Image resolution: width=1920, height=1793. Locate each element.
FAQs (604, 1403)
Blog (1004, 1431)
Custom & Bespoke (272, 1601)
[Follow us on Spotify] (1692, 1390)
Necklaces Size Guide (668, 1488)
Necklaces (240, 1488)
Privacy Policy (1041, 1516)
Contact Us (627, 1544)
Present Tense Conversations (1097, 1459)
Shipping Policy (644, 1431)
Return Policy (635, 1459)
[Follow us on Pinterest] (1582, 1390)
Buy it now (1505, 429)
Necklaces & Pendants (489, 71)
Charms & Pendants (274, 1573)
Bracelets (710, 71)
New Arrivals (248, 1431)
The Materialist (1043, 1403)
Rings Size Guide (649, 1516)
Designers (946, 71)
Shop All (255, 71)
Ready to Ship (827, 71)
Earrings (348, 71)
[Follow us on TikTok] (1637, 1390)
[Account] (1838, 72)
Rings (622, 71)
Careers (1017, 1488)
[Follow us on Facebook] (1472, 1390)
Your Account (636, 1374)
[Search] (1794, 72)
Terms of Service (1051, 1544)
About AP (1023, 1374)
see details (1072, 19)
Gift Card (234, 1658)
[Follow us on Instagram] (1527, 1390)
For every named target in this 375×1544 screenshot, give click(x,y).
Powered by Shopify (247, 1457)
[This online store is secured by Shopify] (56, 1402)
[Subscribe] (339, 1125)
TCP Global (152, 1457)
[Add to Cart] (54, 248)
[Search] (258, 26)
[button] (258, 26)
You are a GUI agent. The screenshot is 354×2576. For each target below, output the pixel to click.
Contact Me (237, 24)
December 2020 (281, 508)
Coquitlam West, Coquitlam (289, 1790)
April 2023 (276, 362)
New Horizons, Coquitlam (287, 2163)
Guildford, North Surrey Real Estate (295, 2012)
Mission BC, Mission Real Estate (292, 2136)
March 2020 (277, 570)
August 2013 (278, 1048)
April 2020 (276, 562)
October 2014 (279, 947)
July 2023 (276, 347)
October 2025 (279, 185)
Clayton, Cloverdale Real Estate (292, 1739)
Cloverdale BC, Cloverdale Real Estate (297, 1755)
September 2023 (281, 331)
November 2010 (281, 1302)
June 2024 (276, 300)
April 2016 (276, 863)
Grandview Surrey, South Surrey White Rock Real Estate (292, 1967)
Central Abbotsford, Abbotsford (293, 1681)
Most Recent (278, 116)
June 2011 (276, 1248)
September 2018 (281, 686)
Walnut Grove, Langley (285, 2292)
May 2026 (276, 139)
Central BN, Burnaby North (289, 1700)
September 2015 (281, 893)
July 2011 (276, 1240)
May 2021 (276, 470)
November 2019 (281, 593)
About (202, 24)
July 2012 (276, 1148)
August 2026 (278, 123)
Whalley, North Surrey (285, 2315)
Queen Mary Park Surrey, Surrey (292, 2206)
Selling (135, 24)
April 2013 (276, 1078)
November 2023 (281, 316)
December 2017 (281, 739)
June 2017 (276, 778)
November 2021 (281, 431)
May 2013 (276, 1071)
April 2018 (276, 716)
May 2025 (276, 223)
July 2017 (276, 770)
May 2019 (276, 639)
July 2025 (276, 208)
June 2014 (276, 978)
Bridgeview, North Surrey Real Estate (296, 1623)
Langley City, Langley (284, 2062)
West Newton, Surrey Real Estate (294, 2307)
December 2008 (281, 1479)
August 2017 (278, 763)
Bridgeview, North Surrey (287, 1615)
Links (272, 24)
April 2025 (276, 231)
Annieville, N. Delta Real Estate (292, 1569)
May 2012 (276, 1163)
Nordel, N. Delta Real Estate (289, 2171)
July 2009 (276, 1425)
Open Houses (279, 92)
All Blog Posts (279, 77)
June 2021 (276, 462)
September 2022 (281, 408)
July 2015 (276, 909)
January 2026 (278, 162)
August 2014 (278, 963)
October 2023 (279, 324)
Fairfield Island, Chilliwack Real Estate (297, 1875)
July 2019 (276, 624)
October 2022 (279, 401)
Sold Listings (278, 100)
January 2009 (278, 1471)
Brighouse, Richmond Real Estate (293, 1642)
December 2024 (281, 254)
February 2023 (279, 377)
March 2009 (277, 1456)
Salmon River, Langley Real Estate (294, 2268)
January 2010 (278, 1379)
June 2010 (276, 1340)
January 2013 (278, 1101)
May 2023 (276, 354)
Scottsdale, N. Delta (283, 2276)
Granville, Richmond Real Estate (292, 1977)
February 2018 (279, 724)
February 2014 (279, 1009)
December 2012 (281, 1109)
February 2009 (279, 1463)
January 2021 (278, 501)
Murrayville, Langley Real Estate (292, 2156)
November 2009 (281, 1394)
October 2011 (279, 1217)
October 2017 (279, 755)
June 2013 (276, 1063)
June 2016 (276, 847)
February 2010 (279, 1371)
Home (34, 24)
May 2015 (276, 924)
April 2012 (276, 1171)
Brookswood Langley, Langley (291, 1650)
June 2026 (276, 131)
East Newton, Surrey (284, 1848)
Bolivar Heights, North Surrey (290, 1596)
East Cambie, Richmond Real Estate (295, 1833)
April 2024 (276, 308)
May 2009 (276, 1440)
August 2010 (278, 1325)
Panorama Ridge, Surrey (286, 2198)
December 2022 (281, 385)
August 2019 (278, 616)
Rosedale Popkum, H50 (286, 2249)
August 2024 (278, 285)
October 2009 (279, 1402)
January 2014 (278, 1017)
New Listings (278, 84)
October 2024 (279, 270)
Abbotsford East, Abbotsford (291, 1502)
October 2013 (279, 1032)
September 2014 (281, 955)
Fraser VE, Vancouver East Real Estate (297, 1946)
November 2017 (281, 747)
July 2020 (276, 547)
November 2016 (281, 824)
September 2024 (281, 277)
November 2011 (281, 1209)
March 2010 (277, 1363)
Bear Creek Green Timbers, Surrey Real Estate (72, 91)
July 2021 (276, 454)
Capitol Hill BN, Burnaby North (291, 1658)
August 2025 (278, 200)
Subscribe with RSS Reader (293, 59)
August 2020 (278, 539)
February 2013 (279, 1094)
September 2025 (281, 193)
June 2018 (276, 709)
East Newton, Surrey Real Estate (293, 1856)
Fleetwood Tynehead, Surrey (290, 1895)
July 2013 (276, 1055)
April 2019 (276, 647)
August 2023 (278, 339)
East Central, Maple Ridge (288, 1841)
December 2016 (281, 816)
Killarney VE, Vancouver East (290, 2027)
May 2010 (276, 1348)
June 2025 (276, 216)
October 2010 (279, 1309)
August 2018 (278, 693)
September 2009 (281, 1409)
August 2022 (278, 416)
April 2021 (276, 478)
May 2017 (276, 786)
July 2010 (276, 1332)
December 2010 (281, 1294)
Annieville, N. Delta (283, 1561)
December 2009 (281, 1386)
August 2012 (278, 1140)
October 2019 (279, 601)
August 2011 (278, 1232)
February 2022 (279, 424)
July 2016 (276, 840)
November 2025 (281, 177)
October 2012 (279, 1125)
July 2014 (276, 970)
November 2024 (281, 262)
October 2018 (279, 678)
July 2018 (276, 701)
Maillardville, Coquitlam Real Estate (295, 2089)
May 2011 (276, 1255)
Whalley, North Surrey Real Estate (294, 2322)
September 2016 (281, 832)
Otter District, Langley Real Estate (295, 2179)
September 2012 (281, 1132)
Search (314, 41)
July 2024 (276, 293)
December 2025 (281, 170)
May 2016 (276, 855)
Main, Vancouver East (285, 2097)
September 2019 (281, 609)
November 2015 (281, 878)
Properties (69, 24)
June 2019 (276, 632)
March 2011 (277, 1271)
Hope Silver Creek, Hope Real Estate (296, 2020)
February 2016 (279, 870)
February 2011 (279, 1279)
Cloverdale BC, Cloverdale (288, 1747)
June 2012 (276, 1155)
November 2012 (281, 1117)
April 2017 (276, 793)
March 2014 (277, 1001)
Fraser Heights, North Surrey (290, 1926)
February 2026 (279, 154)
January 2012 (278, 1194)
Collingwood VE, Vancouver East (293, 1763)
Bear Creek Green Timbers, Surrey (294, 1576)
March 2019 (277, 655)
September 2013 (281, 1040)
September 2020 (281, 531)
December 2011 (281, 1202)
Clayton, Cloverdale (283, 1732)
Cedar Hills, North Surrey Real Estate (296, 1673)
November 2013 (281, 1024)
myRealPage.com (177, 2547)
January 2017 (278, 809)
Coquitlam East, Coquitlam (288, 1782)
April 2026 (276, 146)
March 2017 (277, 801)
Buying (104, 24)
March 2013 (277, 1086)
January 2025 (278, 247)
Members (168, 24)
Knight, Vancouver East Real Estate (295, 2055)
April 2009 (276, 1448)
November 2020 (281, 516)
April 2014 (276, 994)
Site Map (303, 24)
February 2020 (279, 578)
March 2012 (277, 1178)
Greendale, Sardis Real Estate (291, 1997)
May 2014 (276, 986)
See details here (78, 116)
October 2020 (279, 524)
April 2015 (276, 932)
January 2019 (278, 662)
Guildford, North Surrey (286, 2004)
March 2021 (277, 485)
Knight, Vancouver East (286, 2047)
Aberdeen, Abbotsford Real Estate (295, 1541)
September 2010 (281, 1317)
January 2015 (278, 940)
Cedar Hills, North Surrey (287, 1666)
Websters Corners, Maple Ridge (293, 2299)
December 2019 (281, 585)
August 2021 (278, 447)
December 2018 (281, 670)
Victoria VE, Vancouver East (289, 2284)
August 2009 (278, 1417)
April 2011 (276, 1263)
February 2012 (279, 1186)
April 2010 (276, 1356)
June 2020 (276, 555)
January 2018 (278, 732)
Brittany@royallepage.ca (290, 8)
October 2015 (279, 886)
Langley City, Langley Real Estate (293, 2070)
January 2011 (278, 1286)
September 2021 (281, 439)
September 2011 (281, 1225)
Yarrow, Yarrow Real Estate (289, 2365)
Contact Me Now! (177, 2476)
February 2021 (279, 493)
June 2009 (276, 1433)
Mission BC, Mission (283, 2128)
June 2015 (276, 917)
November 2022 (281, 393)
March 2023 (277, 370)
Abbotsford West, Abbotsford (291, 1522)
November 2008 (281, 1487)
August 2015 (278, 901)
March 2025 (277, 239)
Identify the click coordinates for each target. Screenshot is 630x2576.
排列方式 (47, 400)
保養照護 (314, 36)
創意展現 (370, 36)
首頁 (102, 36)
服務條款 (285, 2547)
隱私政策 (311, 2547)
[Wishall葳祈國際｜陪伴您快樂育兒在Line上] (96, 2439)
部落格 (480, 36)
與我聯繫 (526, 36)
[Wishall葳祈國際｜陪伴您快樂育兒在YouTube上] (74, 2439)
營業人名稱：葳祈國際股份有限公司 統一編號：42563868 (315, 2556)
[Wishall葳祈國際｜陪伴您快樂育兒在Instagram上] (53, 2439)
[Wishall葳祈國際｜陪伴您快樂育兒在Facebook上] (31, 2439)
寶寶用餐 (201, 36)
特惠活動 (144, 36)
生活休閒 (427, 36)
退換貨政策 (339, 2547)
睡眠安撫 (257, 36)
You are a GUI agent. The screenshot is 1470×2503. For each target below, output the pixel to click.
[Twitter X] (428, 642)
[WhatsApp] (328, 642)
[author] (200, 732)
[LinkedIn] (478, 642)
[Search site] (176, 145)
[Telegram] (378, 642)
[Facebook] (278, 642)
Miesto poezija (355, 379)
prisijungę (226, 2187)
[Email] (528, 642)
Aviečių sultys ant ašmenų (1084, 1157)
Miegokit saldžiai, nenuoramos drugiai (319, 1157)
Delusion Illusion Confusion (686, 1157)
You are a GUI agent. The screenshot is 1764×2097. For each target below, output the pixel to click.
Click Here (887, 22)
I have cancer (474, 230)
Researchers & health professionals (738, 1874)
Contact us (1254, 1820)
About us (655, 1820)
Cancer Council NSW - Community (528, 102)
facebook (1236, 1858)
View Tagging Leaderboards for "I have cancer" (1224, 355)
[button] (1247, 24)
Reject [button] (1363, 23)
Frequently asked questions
....................
— Task goal —
All that belongs in your answer is the stretch of entries above from the line with "寶寶用餐 (201, 36)" through the line with "Miesto poezija (355, 379)", printed exactly.

— Expected answer —
寶寶用餐 (201, 36)
特惠活動 (144, 36)
生活休閒 (427, 36)
退換貨政策 (339, 2547)
睡眠安撫 (257, 36)
You are a GUI agent. The screenshot is 1470×2503. For each target below, output the pixel to click.
[Twitter X] (428, 642)
[WhatsApp] (328, 642)
[author] (200, 732)
[LinkedIn] (478, 642)
[Search site] (176, 145)
[Telegram] (378, 642)
[Facebook] (278, 642)
Miesto poezija (355, 379)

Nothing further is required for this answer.